Вошедший паж с низким поклоном подал ей запечатанный конверт. Принцесса дрожащими пальцами вскрыла и развернула письмо. На оживленном лице ее выразилось полное разочарование.

— Из Мекленбурга от отца!

— Отец ваш, верно, прослышал тоже про смертельную болезнь государыни, — заметила Юлиана. — Уж не хочет ли он приехать в Петербург?

— Он ожидает только официального приглашения.

— Бога ради, принцесса, не зовите его сюда! При своем неуживчивом характере он наверное повздорит с Бироном, и тогда все пойдет вверх дном.

— Ты думаешь?.. Чего ты тут ждешь? — обратилась Анна Леопольдовна к стоявшему еще на месте пажу.

— У меня еще письмо к баронессе Врангель, — отвечал паж, поглядывая в нерешительности поочередно то на молоденькую камер-юнгферу, то на молодую фрейлину.

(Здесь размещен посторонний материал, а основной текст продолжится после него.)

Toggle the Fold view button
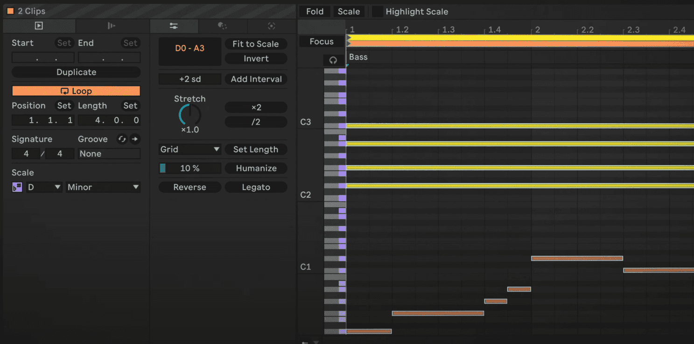Image resolution: width=694 pixels, height=344 pixels. tap(314, 11)
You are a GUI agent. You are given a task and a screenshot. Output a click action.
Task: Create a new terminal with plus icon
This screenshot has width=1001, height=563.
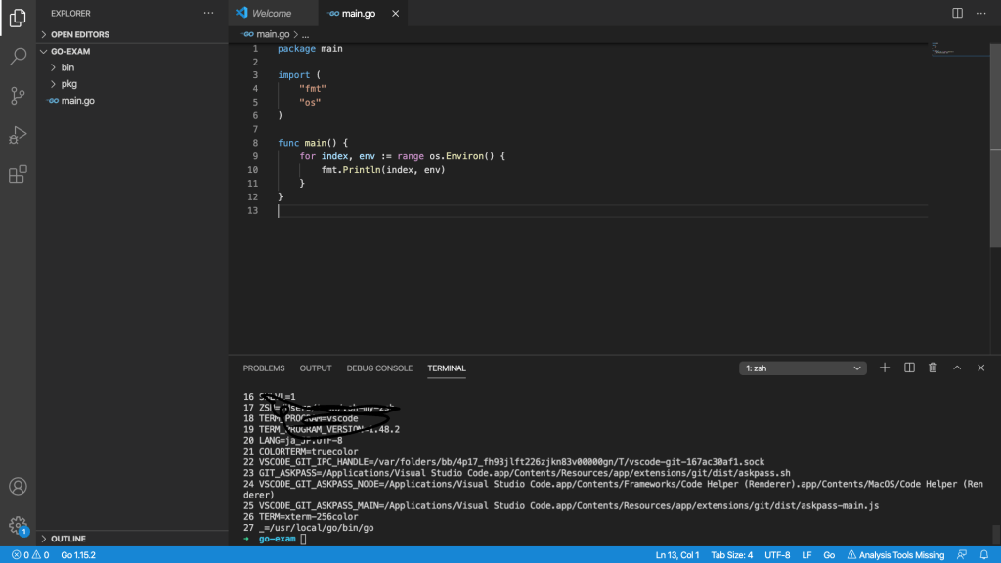tap(885, 368)
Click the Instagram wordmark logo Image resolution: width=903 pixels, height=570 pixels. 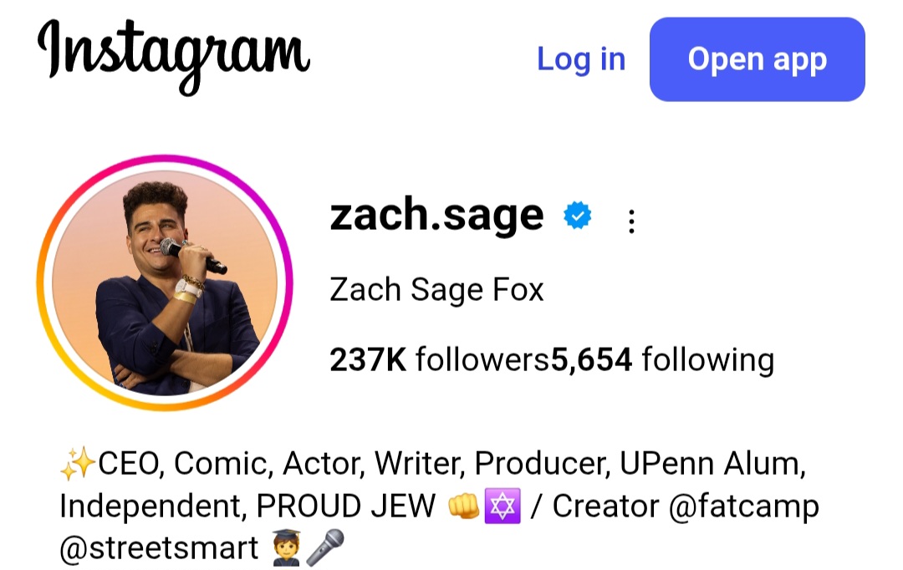pyautogui.click(x=174, y=56)
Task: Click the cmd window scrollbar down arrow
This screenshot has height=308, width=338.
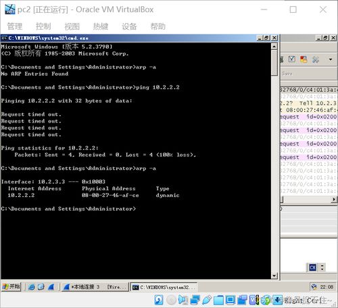Action: click(274, 276)
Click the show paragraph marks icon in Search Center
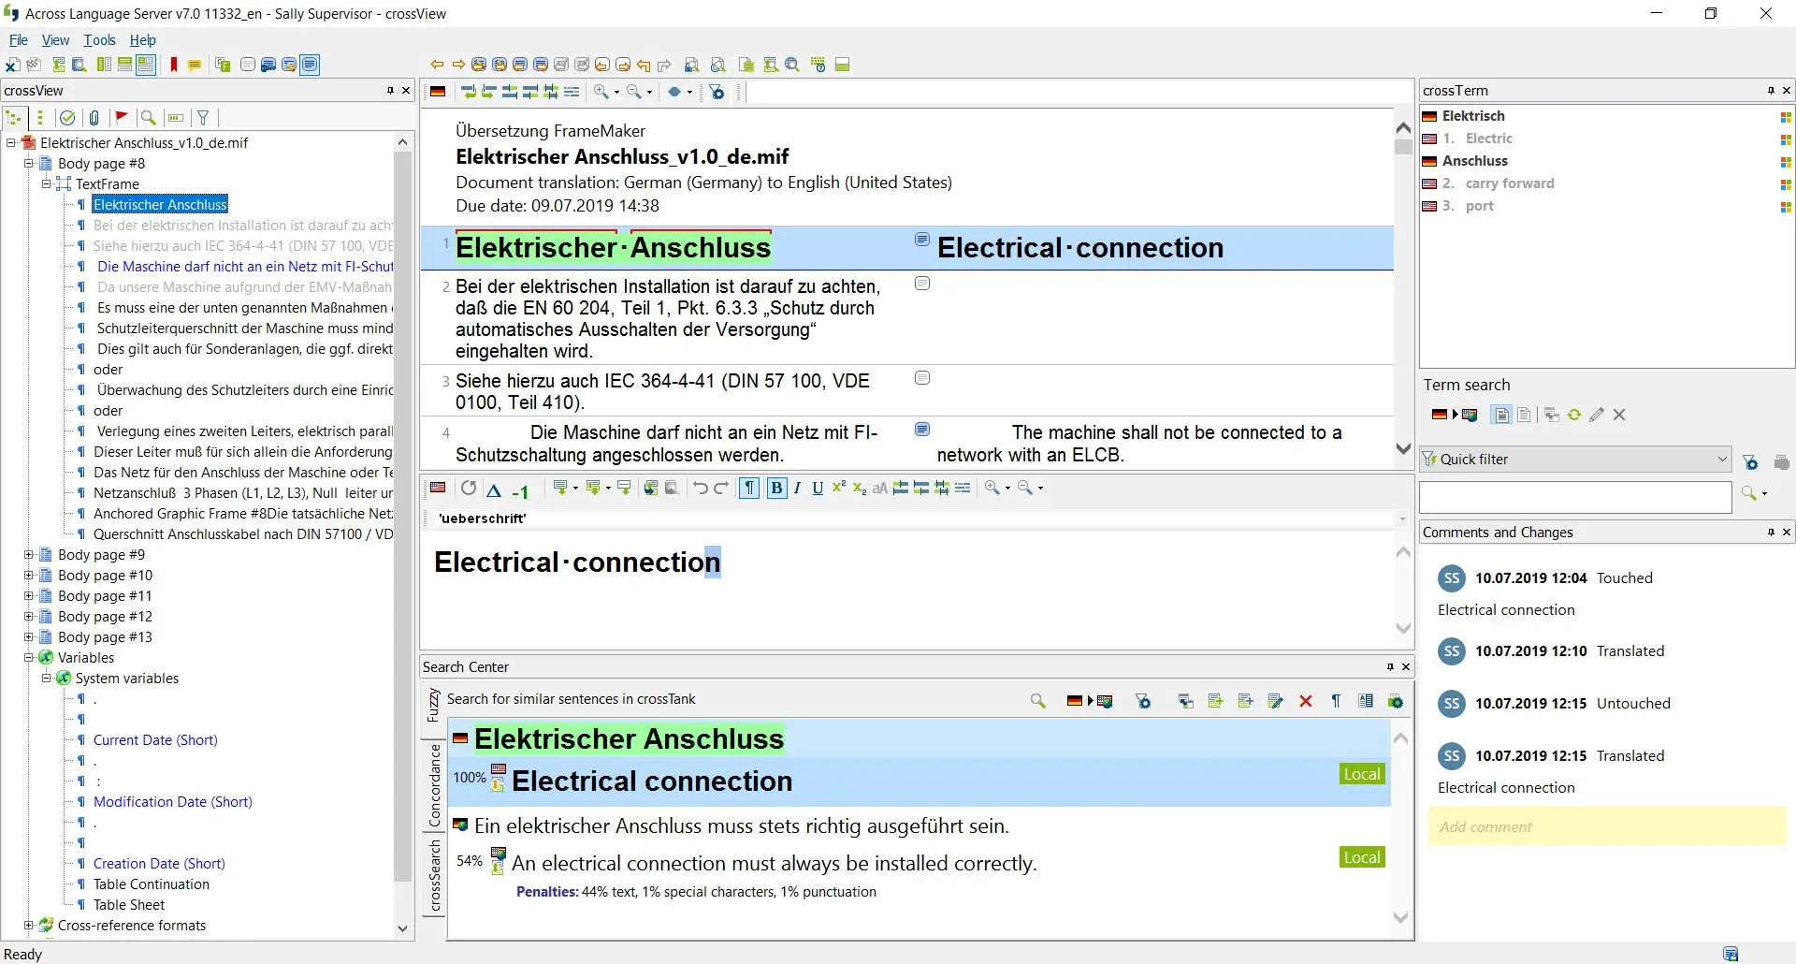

— Дайте-ка сюда, — сказала фрейлина, отнимая у него письмо.

— Да ведь оно не к тебе, Юлиана, а к Лили? — вступилась принцесса.

— Но я отвечаю за нее перед вашим высочеством.

— Все равно. Чужих писем, милая, не читают. Отдай ей его сейчас, она нам уже скажет, от кого оно.

— Право, не знаю, кто мог бы мне писать? — недоумевая, отозвалась Лили и, распечатав письмо, стала его читать.

Вдруг хорошенькое лицо ее до ушей залило горячим румянцем.

— Вот видите, принцесса! — воскликнула Юлиана. — От кого письмо, Лили? — говори.

— От моей лифляндской кузины Мизи Врангель.

— Неправда! Зачем же ты так покраснела?

— Божусь вам, что от нее.

— А не от Самсонова?

— От какого Самсонова? — спросила Анна Леопольдовна.

— Да от молочного брата ее покойной сестры Дези. Покажи-ка.

— Подпись, извольте, я вам покажу, — сказала Лили и, накрыв ладонью самый текст письма, оставила на виду одну лишь подпись.

— "Deine dich liebende Cousine Misi Wrangel", - прочитала Юлиана. — Гм… верно. Но что она тебе пишет?